** AIM OF THE TASK **
The word "Vijay" occurs in some lines of the listing. Copy those lines.

** SOURCE RECORDS **
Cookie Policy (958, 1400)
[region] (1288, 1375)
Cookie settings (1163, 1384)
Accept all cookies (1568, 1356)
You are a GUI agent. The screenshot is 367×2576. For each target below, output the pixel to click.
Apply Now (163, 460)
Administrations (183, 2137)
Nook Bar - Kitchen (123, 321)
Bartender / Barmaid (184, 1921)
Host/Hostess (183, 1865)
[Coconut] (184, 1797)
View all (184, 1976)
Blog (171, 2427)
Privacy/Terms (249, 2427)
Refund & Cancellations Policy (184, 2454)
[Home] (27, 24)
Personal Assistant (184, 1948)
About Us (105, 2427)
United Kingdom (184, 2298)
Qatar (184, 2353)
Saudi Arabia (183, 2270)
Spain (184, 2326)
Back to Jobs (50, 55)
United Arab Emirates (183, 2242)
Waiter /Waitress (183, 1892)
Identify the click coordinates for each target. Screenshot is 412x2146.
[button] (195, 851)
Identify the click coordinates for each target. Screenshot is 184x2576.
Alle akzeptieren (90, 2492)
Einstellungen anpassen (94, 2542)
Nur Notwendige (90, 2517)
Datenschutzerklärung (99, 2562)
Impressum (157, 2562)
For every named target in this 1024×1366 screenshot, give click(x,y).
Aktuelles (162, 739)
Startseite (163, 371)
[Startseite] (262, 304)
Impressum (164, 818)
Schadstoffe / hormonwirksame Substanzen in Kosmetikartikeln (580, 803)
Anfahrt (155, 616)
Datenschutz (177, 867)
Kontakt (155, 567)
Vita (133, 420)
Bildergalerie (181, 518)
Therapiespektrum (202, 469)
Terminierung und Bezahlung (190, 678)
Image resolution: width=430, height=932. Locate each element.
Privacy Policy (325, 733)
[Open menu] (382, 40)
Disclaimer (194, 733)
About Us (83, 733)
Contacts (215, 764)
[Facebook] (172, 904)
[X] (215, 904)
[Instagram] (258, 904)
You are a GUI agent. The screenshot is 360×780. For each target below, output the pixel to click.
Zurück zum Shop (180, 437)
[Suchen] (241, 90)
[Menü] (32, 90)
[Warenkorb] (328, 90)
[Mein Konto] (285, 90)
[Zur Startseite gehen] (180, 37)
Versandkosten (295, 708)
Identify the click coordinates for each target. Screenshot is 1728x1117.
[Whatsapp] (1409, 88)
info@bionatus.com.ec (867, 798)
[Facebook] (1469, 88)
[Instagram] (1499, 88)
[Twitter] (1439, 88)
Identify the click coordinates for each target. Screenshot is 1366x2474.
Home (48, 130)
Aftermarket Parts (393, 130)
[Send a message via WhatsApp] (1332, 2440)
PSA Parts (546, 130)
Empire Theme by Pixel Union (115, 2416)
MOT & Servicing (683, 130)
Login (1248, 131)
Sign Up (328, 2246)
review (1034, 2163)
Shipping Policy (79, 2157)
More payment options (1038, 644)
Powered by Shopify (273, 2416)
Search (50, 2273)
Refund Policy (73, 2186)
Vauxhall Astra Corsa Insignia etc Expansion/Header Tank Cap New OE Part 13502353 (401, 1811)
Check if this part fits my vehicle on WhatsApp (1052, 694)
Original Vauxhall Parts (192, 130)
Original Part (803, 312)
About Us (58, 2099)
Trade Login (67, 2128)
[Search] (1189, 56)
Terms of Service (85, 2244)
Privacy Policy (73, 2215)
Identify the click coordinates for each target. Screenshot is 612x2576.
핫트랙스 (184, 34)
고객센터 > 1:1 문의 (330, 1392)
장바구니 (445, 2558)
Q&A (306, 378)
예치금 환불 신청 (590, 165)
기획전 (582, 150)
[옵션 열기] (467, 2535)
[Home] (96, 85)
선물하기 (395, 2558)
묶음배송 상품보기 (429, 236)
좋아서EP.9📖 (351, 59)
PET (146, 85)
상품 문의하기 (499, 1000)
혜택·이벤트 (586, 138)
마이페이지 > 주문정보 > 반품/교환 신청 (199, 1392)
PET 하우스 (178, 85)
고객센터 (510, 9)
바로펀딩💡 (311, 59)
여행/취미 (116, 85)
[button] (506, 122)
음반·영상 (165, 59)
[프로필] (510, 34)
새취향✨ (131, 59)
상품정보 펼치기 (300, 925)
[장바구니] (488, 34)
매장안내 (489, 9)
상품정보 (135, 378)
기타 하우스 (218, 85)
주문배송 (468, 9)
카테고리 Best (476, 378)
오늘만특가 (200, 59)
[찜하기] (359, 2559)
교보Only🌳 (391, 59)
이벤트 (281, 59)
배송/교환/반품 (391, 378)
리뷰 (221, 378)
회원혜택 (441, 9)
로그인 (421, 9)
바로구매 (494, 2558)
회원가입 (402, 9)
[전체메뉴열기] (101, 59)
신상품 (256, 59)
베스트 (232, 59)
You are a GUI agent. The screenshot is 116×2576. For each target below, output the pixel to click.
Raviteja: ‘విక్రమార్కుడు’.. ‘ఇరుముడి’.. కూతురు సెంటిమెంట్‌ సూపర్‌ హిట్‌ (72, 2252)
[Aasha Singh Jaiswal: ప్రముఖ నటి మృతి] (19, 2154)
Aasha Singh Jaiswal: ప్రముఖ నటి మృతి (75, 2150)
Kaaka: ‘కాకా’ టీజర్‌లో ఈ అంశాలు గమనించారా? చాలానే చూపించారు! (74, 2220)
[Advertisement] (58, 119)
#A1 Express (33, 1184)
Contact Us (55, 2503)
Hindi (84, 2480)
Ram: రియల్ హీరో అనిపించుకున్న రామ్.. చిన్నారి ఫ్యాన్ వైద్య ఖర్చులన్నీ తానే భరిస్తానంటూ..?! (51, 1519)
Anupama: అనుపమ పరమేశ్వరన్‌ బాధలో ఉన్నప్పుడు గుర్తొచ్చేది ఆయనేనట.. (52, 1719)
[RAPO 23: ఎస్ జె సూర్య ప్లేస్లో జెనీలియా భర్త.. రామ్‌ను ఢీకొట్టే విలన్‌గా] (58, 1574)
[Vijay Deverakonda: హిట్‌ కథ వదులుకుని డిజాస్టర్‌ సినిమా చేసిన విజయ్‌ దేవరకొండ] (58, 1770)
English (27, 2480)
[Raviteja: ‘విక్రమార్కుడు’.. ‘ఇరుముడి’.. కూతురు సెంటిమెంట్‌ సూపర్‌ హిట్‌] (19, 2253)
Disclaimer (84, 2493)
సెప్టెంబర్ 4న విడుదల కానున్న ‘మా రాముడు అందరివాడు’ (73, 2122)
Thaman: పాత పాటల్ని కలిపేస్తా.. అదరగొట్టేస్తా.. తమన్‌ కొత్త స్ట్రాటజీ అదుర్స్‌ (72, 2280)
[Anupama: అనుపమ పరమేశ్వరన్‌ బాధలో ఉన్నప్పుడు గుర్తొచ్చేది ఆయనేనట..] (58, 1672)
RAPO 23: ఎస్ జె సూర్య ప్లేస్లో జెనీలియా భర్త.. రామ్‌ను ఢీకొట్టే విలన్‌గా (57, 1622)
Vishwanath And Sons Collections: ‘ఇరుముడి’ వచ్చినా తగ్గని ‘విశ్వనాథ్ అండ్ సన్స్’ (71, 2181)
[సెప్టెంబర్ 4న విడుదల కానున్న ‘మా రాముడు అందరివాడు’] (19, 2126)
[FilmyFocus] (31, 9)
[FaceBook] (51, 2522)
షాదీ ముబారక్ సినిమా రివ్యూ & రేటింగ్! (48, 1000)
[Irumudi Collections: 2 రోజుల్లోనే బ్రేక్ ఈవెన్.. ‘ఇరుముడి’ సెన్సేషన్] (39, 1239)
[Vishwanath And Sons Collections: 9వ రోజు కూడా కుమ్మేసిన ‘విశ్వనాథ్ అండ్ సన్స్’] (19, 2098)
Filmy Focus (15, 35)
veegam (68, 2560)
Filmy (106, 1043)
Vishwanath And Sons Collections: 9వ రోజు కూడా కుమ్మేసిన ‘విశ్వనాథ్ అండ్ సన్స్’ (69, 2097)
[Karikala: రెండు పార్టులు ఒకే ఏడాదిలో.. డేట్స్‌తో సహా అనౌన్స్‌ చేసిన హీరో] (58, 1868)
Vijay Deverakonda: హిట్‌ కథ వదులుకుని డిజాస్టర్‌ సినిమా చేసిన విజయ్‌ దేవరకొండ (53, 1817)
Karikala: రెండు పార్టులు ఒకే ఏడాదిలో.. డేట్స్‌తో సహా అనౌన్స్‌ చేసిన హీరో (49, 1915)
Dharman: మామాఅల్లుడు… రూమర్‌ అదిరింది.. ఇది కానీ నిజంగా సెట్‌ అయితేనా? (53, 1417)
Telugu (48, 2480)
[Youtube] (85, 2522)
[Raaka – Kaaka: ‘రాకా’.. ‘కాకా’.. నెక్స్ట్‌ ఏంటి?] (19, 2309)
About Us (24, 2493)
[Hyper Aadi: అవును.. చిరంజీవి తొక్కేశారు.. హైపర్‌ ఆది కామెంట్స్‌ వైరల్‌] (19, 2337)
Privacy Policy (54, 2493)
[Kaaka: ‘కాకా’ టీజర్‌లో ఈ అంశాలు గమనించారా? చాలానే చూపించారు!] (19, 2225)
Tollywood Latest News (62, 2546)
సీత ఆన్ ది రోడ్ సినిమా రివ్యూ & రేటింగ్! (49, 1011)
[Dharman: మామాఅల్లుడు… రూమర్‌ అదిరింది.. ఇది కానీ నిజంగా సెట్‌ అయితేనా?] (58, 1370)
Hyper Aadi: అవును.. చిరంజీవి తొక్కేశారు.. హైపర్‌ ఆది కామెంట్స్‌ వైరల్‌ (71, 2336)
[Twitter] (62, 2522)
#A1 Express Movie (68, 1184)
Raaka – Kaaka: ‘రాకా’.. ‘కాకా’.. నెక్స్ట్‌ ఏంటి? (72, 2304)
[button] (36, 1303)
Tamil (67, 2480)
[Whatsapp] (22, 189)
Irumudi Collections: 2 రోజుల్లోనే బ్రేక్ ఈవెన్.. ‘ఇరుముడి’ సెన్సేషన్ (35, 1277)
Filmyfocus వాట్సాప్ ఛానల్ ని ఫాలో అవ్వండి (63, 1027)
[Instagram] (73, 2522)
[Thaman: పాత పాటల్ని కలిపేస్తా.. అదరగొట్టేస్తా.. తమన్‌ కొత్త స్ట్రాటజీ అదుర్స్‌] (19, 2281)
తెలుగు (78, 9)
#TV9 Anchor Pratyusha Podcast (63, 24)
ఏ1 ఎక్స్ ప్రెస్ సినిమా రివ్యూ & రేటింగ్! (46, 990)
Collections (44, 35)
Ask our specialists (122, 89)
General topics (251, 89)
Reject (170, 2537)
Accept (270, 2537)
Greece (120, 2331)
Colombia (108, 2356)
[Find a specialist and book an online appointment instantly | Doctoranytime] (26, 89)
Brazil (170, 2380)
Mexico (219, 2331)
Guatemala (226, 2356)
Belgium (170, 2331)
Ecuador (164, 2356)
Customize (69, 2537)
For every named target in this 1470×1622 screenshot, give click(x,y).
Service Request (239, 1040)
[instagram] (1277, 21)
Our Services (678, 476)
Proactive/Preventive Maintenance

** ANSWER TO THIS EXERCISE **
[Vijay Deverakonda: హిట్‌ కథ వదులుకుని డిజాస్టర్‌ సినిమా చేసిన విజయ్‌ దేవరకొండ] (58, 1770)
Vijay Deverakonda: హిట్‌ కథ వదులుకుని డిజాస్టర్‌ సినిమా చేసిన విజయ్‌ దేవరకొండ (53, 1817)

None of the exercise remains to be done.